By John Gruber
WorkOS: APIs to ship SSO, SCIM, FGA, and User Management in minutes. Check out their launch week.
Mark Gurman and Nico Grant, reporting for Bloomberg, “Photoshop for iPad Nearing Launch With Some Key Features Missing”:1
“Feature-wise, it feels like a beefed-up cloud-based version of their existing iPad apps and not ‘real Photoshop’ as advertised,” said someone beta-testing the software, who declined to be named talking about an unreleased app. “I understand it is based on desktop Photoshop code, but it doesn’t feel like it right now.” Other testers have called the app “rudimentary” and said, in its current state, it is inferior to other apps like Procreate and Affinity on the iPad.

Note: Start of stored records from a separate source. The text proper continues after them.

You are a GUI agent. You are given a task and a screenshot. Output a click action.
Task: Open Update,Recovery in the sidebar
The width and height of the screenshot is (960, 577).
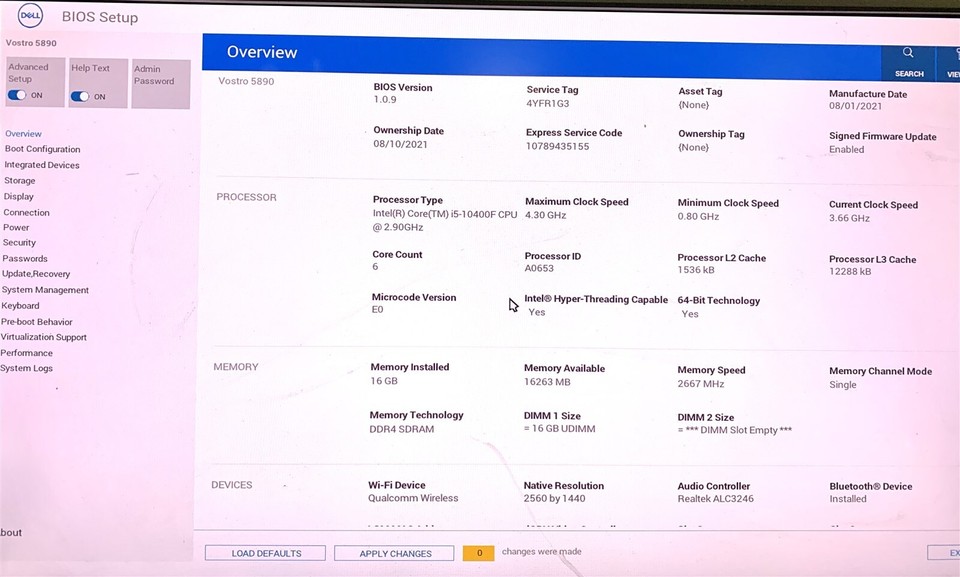coord(36,274)
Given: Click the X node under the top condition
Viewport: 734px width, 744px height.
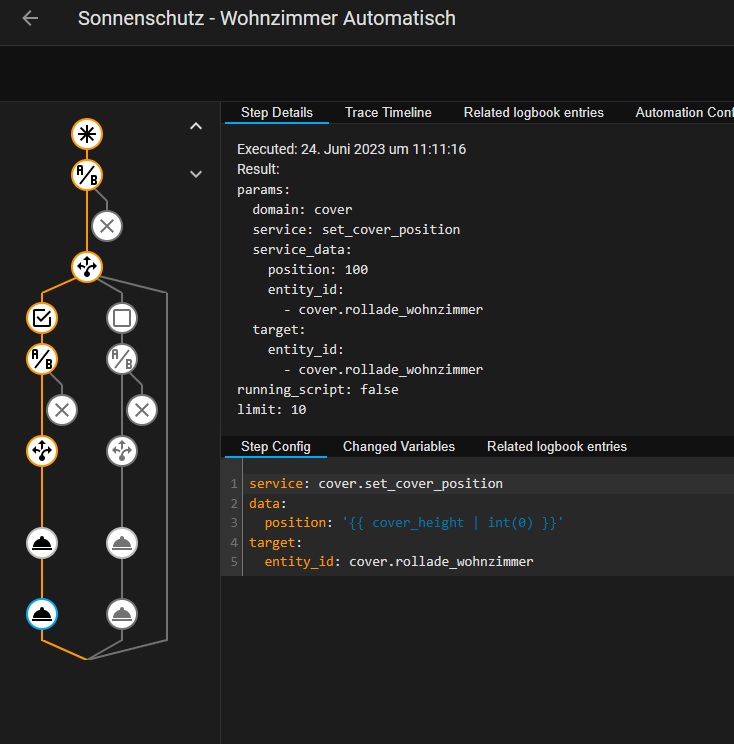Looking at the screenshot, I should pyautogui.click(x=107, y=226).
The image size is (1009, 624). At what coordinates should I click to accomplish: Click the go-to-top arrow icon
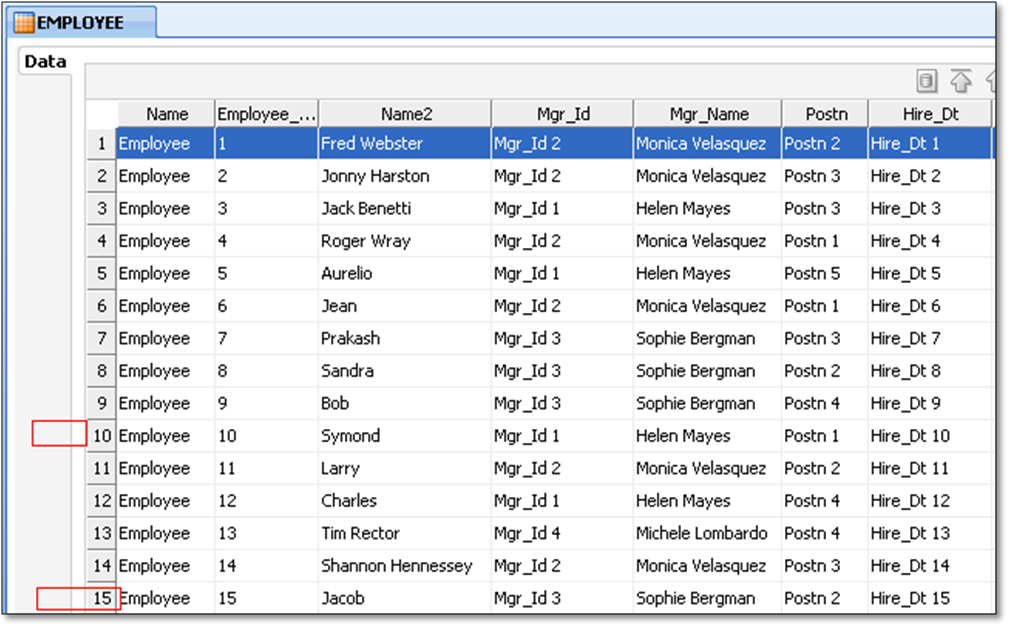tap(960, 80)
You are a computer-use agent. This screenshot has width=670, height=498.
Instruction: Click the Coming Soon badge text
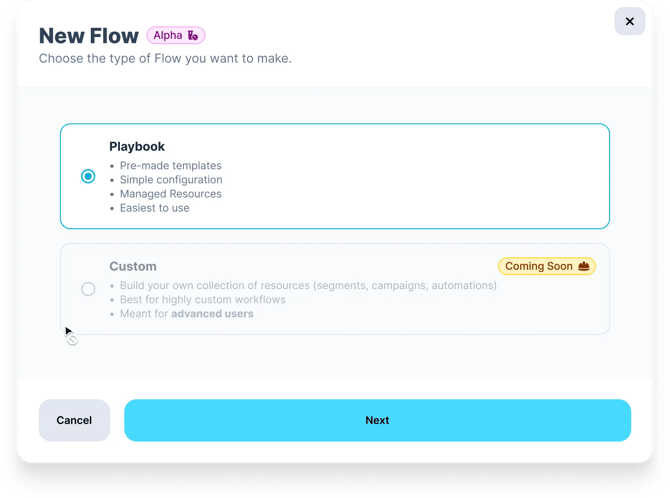538,266
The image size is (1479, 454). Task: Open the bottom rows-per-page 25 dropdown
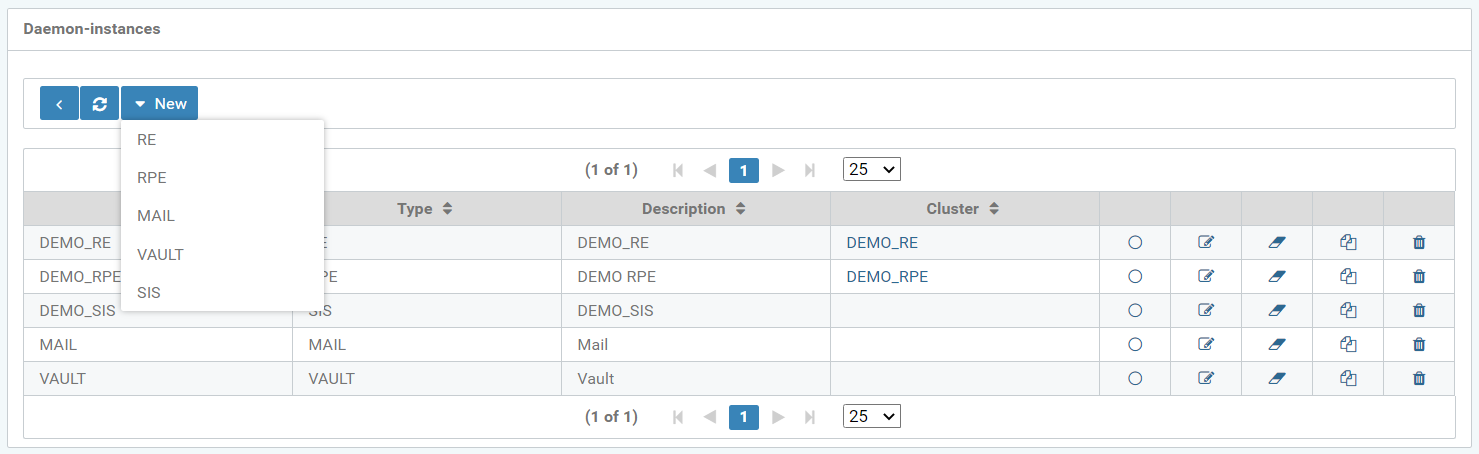871,416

Scott Belsky, chief product officer of Adobe’s Creative Cloud division, granted Bloomberg an interview for the story, and it’s worth reading.
From what I gather, the mistake Adobe made was not precisely setting expectations for the initial release of Photoshop for iPad. When Adobe described it as “real” Photoshop, what a lot of people heard was “full” Photoshop, and that was never the plan. Some of this expectation-setting is attributable to Bloomberg, which described the project as “the full version of its Photoshop app” as far back as July last year.
Photoshop for iPad is real because it is using the same code base that’s been running on the desktop for decades. That’s an amazing technical accomplishment. Photoshop for iPad is not full — and the initial release was never planned to be — because it only exposes a subset of features from the desktop version.
But because Photoshop for iPad is built on the real Photoshop core, on day one it will provide complete roundtrip compatibility with PSD files exchanged with the desktop versions of Photoshop. It also means that as Adobe begins adding features to the iPad app after version 1, almost all of the work to be done is about designing and implementing the UI, because the core rendering and functionality is already there. I’m not suggesting that UI work is easy or quick (it’s neither), but the biggest and most important work getting Photoshop for iPad out the door is at the foundational level. It’s a foundation meant to last for a decade or more.
What I’ve heard, from multiple reliable sources, is that Adobe is genuinely all-in on Photoshop for iPad. They view it as a serious, top-shelf project for creative professionals. The team of engineers working on it has grown significantly from a year ago, and they have plans to add features iteratively on an aggressive schedule. It’s reasonable to be disappointed that it isn’t further along feature-count-wise, but anyone who cares about Photoshop for iPad as a long-term product should be very excited about its foundation, direction, and the attention Adobe is paying to the fine details of a touch-first Photoshop UI.
Photoshop for iPad is not a “port” (like Photoshop for Windows was, back in the day). It’s a rethinking of the app for modern UI surfaces.